PDF estimation in Scikit-Learn KDE


I am trying to compute PDF estimate from KDE computed using scikit-learn module. I have seen 2 variants of scoring and I am trying both: Statement A and B below.

Statement A results in following error:

AttributeError: 'KernelDensity' object has no attribute 'tree_'

Statement B results in following error:

ValueError: query data dimension must match training data dimension

Seems like a silly error, but I cannot figure out. Please help. Code is below...

from sklearn.neighbors import KernelDensity
import numpy

# d is my 1-D array data
xgrid = numpy.linspace(d.min(), d.max(), 1000)

density = KernelDensity(kernel='gaussian', bandwidth=0.08804).fit(d)

# statement A
density_score = KernelDensity(kernel='gaussian', bandwidth=0.08804).score_samples(xgrid)

# statement B
density_score = density.score_samples(xgrid)

density_score = numpy.exp(density_score)

If it helps, I am using 0.15.2 version of scikit-learn. I've tried this successfully with scipy.stats.gaussian_kde so there is no problem with data.


Solution

  • With statement B, I had the same issue with this error:

     ValueError: query data dimension must match training data dimension
    

    The issue here is that you have 1-D array data, but when you feed it to fit() function, it makes an assumption that you have only 1 data point with many dimensions!

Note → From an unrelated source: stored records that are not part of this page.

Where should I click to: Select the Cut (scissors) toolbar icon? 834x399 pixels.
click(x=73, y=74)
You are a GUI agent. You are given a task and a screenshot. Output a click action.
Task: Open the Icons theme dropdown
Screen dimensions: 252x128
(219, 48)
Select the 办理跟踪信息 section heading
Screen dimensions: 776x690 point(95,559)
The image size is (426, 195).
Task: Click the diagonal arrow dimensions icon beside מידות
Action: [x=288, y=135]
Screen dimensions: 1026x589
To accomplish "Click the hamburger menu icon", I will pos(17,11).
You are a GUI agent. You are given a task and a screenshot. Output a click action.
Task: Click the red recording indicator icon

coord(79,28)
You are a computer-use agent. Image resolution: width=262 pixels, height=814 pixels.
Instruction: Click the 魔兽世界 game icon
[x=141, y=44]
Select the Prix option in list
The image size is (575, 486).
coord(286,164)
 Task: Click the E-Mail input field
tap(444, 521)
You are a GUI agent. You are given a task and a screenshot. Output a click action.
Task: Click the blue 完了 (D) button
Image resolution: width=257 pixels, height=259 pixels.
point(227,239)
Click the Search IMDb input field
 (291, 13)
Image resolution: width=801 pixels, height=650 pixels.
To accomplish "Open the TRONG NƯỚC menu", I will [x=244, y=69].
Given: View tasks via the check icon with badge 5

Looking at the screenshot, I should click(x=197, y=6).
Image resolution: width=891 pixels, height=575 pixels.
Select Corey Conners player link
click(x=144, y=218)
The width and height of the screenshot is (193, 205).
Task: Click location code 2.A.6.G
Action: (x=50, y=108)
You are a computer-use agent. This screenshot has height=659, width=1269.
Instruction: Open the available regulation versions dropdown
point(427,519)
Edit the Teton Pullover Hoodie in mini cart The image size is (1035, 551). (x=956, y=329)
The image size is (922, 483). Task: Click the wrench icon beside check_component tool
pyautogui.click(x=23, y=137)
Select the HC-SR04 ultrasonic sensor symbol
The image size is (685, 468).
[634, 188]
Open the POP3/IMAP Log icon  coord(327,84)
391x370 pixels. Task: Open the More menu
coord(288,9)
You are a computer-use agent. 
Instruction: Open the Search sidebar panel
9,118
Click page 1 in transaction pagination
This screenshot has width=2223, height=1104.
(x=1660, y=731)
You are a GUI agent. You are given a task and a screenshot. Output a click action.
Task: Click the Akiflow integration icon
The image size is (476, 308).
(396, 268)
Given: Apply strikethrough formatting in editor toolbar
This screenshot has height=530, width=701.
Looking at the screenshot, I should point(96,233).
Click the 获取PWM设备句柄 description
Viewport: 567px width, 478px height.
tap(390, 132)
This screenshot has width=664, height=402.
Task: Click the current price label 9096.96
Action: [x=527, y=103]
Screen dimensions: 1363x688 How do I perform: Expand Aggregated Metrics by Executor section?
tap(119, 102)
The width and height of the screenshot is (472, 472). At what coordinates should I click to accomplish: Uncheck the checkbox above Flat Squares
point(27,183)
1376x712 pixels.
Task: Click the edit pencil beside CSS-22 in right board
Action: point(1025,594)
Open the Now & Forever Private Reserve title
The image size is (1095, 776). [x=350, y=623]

So for example, if your training data size is 100000 points, the your d is 100000x1, but fit takes them as 1x100000!!

    So, you should reshape your d before fitting: d.reshape(-1,1) and same for xgrid.shape(-1,1)

    density = KernelDensity(kernel='gaussian', bandwidth=0.08804).fit(d.reshape(-1,1))
    density_score = density.score_samples(xgrid.reshape(-1,1))
    

    Note: The issue with statement A, is that you are using score_samples on an object which is not fit yet!